On the Limits of Interpretable Machine Learning in Quintic Root Classification
Rohan Thomas, Majid Bani-Yaghoub

TL;DR
This study evaluates various machine learning models on classifying polynomial root configurations, finding neural networks perform well but do not recover explicit symbolic rules, highlighting the need for structural biases for interpretability.
Contribution
The paper systematically compares ML models on polynomial root classification, revealing that current models learn geometric approximations rather than symbolic invariants, emphasizing the importance of explicit structural biases.
Findings
Neural networks achieve 84.3% accuracy on in-distribution data.
Decision trees match neural performance with explicit features.

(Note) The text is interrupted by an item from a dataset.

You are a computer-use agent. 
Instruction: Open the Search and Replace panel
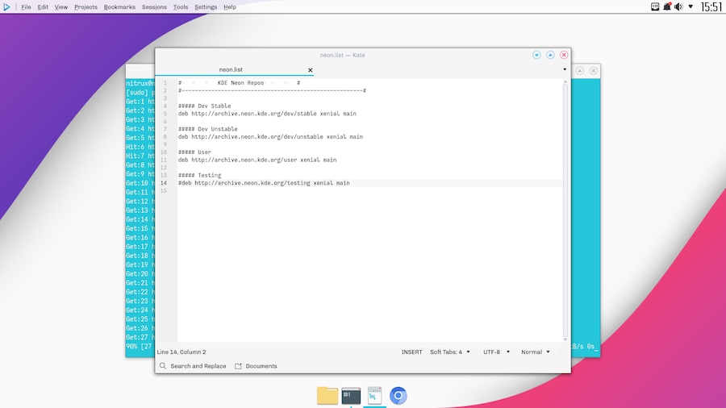coord(193,366)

Models do not recover human-interpretable symbolic rules.
Abstract
Can Machine Learning (ML) autonomously recover interpretable mathematical structure from raw numerical data? We aim to answer this question using the classification of real-root configurations of polynomials up to degree five as a structured benchmark. We tested an extensive set of ML models, including decision trees, logistic regression, support vector machines, random forest, gradient boosting, XGBoost, symbolic regression, and neural networks. Neural networks achieved strong in-distribution performance on quintic classification using raw coefficients alone (84.3% + or - 0.9% balanced accuracy), whereas decision trees perform substantially worse (59.9% + or - 0.9\%). However, when provided with an explicit feature capturing sign changes at critical points, decision trees match neural performance (84.2% + or - 1.2%) and yield explicit classification rules. Knowledge distillation…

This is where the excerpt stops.